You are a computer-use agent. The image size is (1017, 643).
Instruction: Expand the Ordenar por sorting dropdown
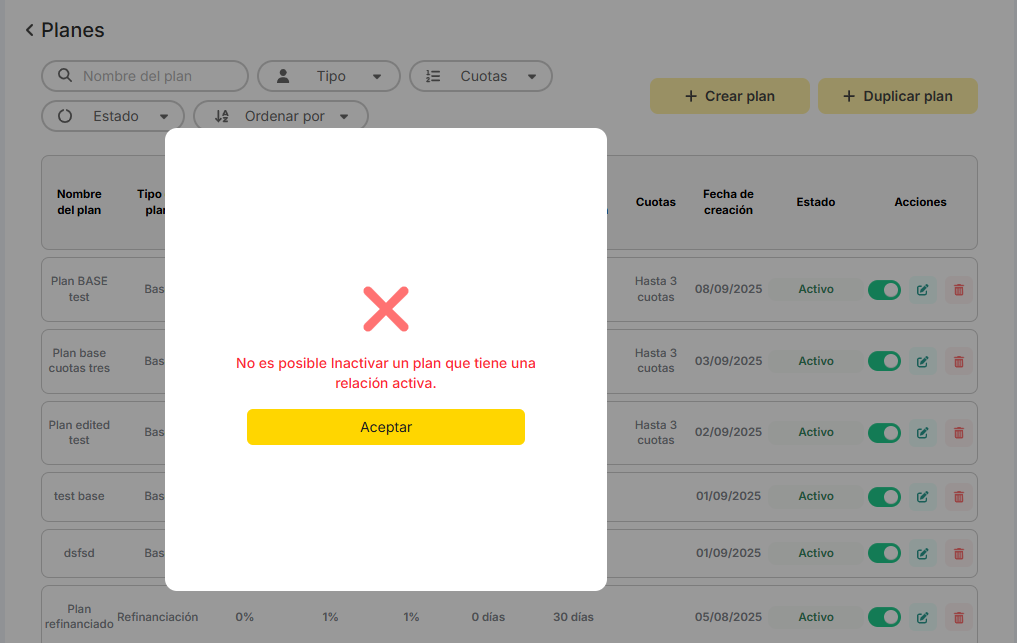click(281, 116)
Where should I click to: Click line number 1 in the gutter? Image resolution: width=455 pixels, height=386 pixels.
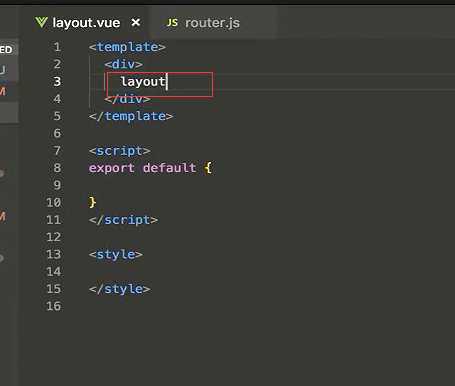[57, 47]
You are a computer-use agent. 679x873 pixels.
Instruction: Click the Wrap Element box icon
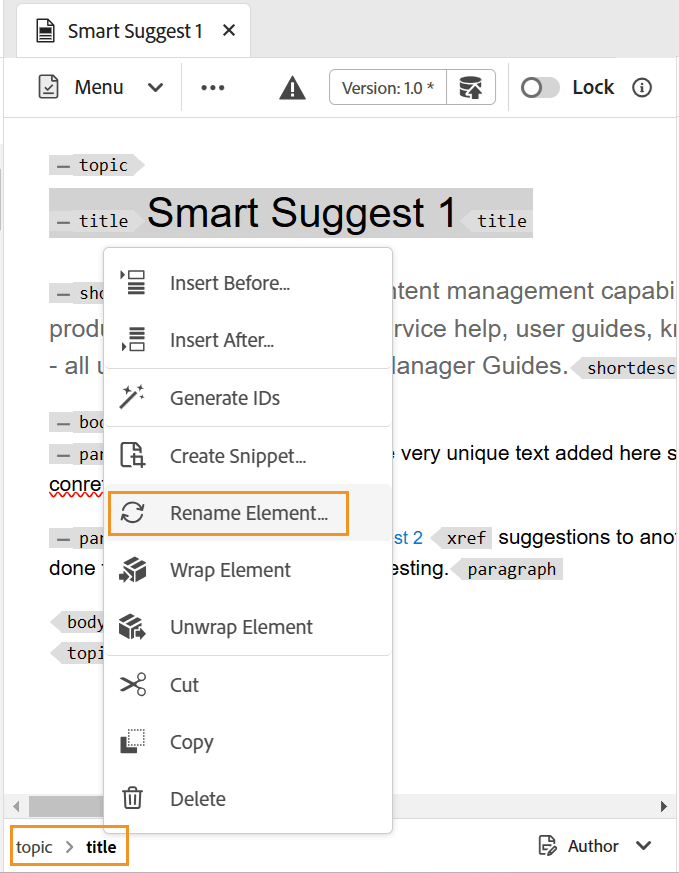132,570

※

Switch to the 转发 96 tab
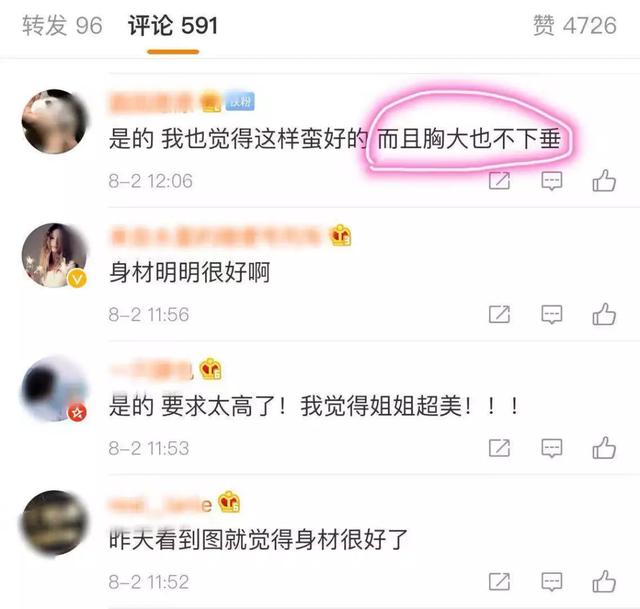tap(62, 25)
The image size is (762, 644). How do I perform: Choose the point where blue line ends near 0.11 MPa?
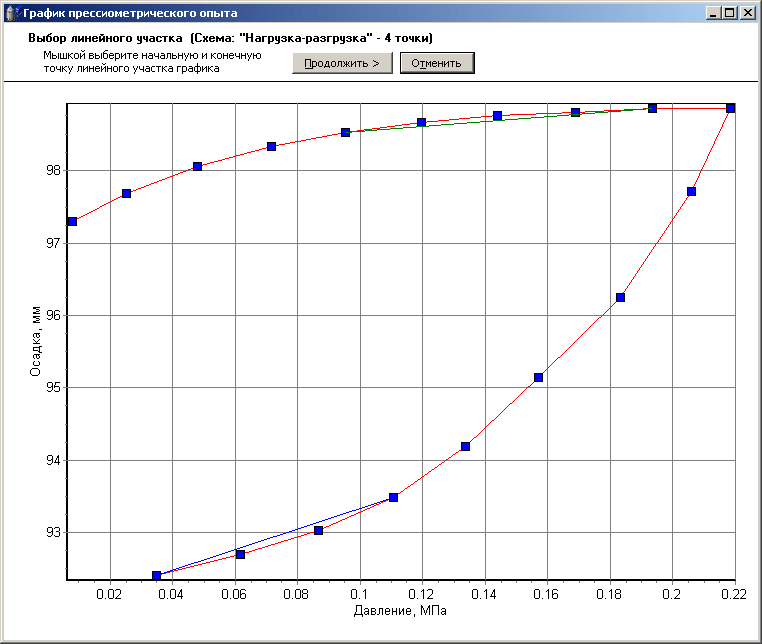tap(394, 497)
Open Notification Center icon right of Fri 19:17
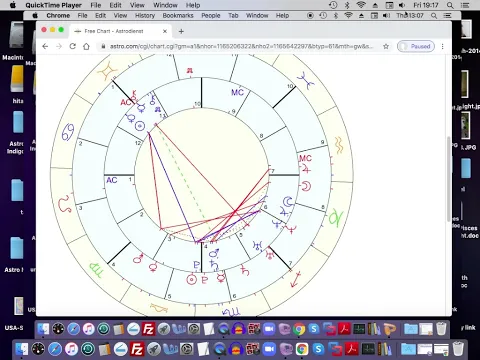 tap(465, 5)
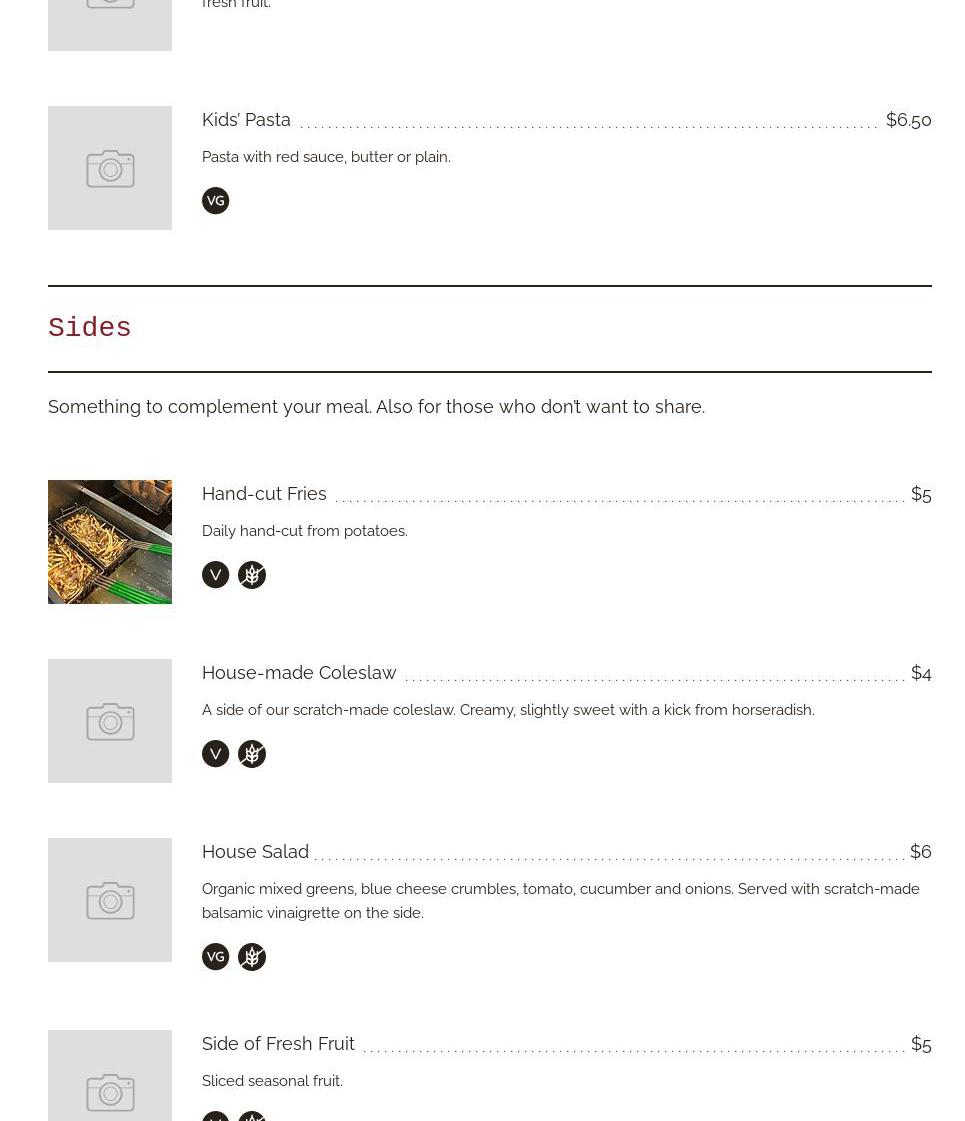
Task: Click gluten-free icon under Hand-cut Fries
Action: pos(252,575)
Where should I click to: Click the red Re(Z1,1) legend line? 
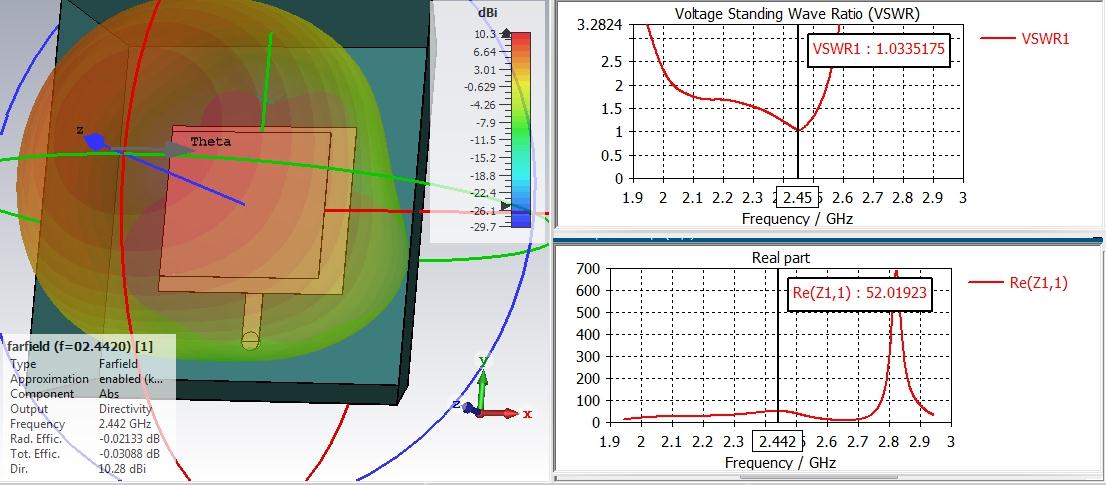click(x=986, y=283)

※

Go through the entries above and copy every line containing "computer".

**Output of the task**
You are a computer-use agent. The image size is (1017, 643).
You are a computer-use agent. 679x873 pixels.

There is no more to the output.